I have to find the P and N positions for the following combinatorial game:
There are two pots which are initially filled with a and b stones respectively, with a and b greater than or equal to 1. Use the notation (a, b) to represent the number of stones in each pot.
In each turn, a player chooses a pot that has more than 1 stone and empties the other pot. He then divides up the stones from the pot he chose among the two pots, in any way he likes as long as he puts at least one stone in each pot. The terminal state of the game is (1, 1) (i.e., exactly one stone in each pot).
Example 1: Say we begin with (1, 4). Since pot a contains 1, we must chose pot b, and empty pot a. Now, we can divide up the 4 stones between the two pots in any of the following ways: (1, 3); (2, 2)
Note that this is a normal game.
So I need to find the N and P positions for this game.
By using the recursive definition of P and N positions and drawing game trees, I have reached the conclusion that:
P positions are those where a and b are both ODD numbers
N positions are where out of (a,b), one is an odd number and the other is a even number; or out of (a,b), both are even numbers
I need to prove this though.
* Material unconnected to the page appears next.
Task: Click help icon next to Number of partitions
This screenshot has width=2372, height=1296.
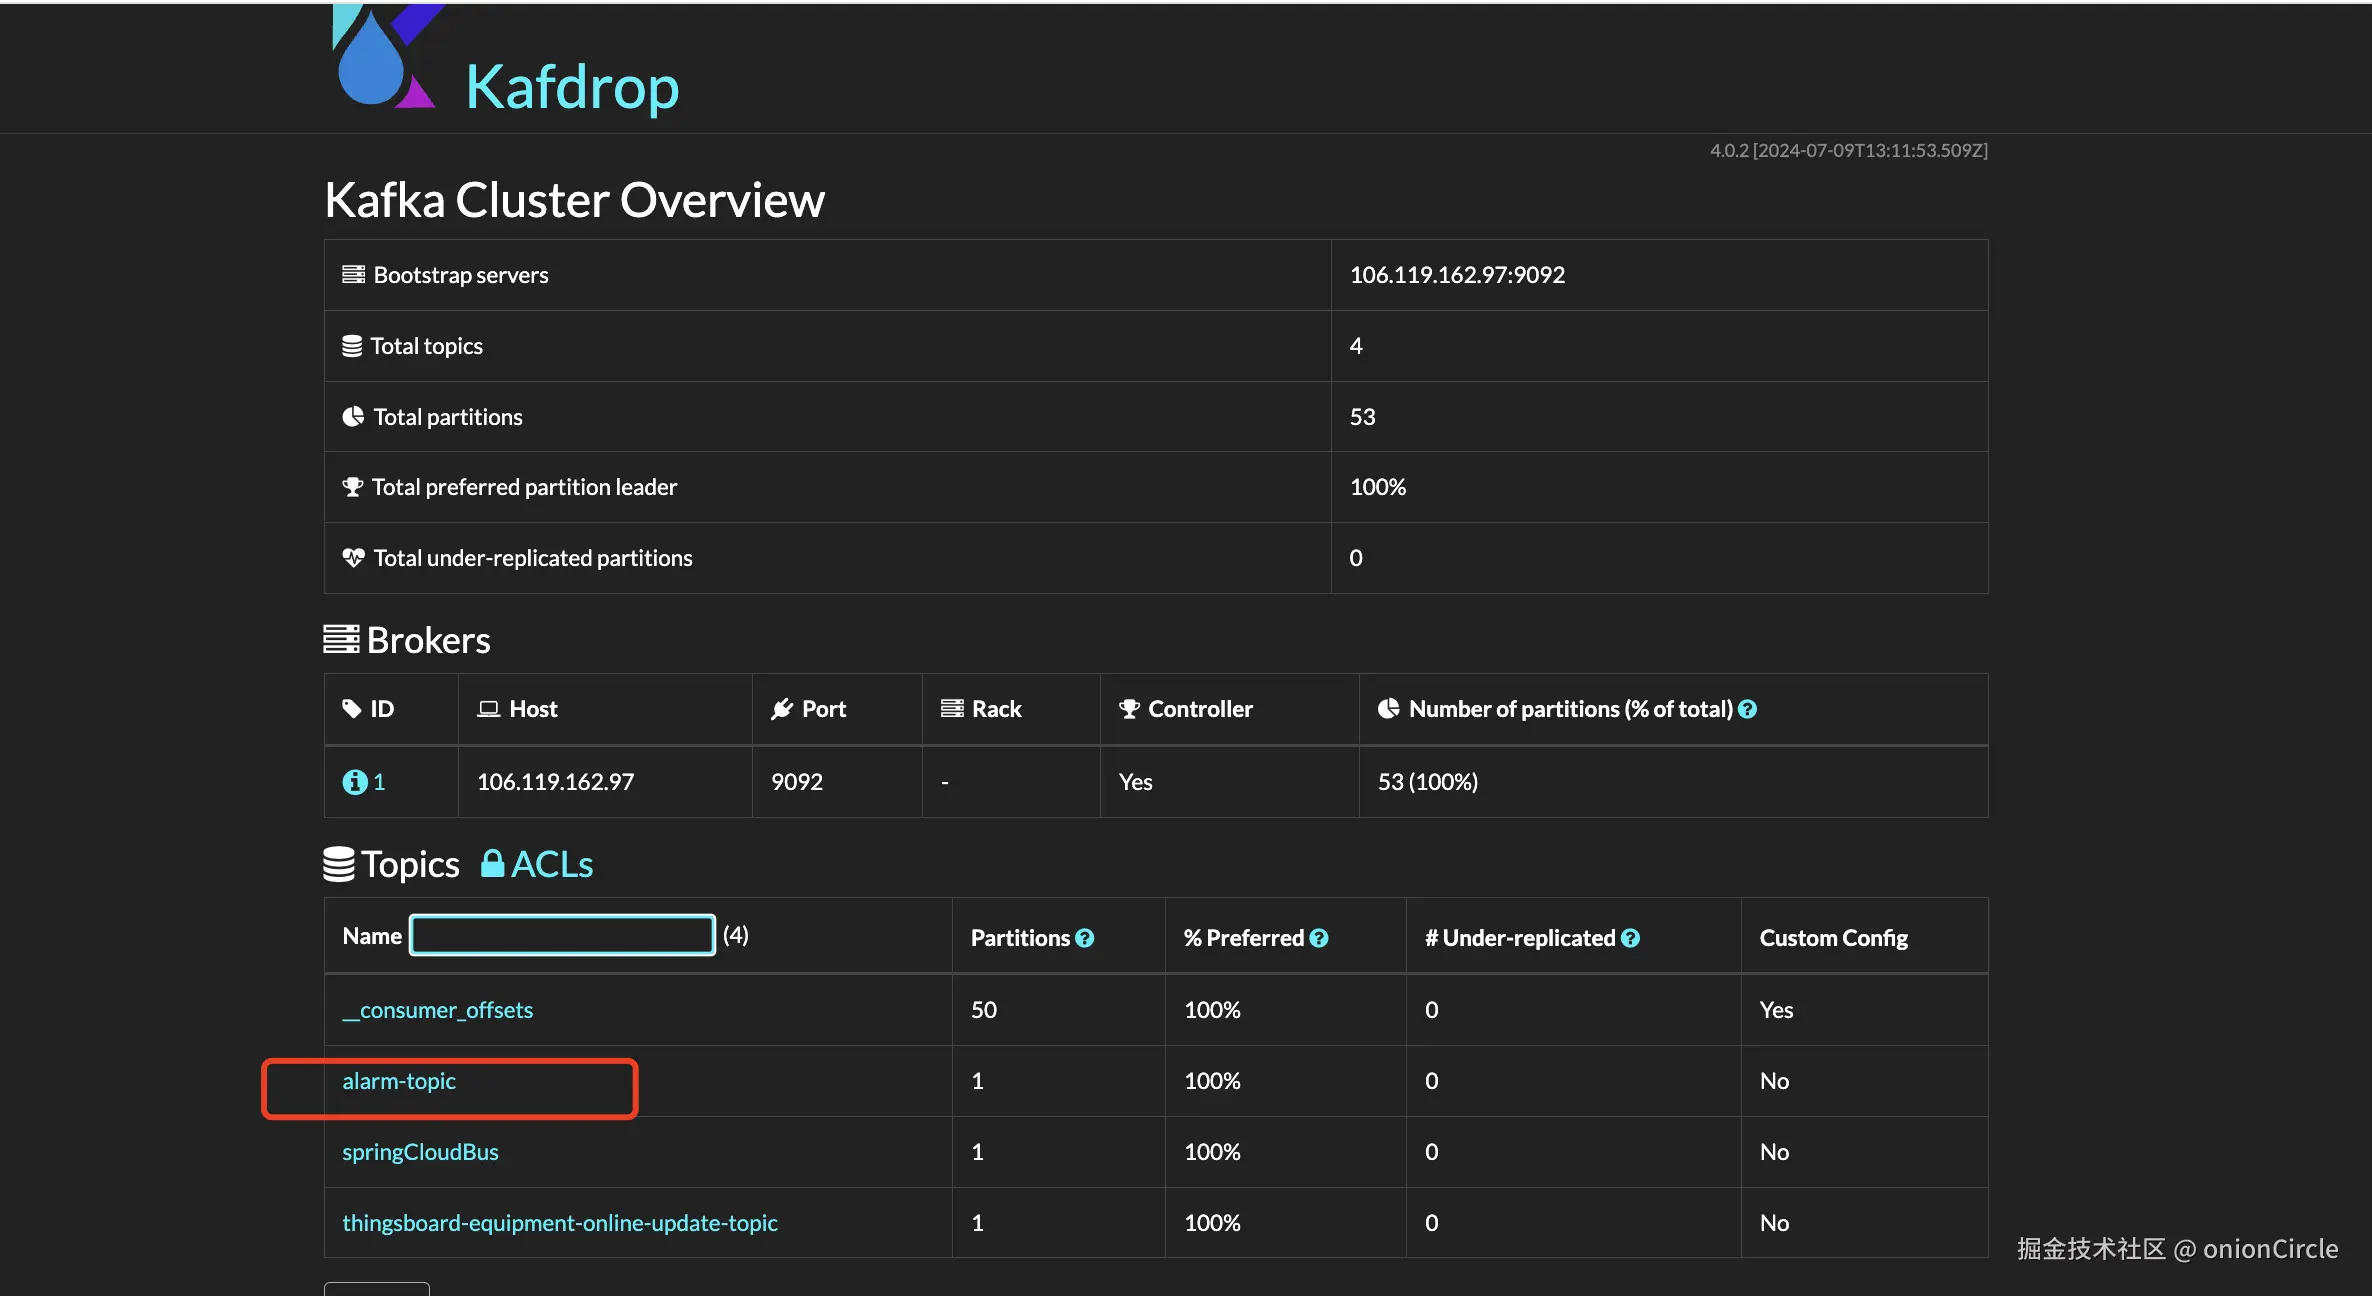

I was going about on doing a proof by induction.
I thought to show that for each case (both odd; both even; one odd and one even) I will show that we end up with the respective P and N positions.
This is my induction hypothesis:
For some (c,d), where c is less than a, and d is less than b, assume that the following is true:
The P positions are those when (c,d) are both odd numbers
The N positions are those when: in (c,d), c is odd number and d is even number, or in (c,d), are both even numbers
I know, it looks terrible. I don't know what other thing to come up with.
What I wanted to ask is:
Is proof by induction the correct strategy?
If yes, then I am confused as to what the induction hypothesis should be.
If no, then what other proof strategy is good?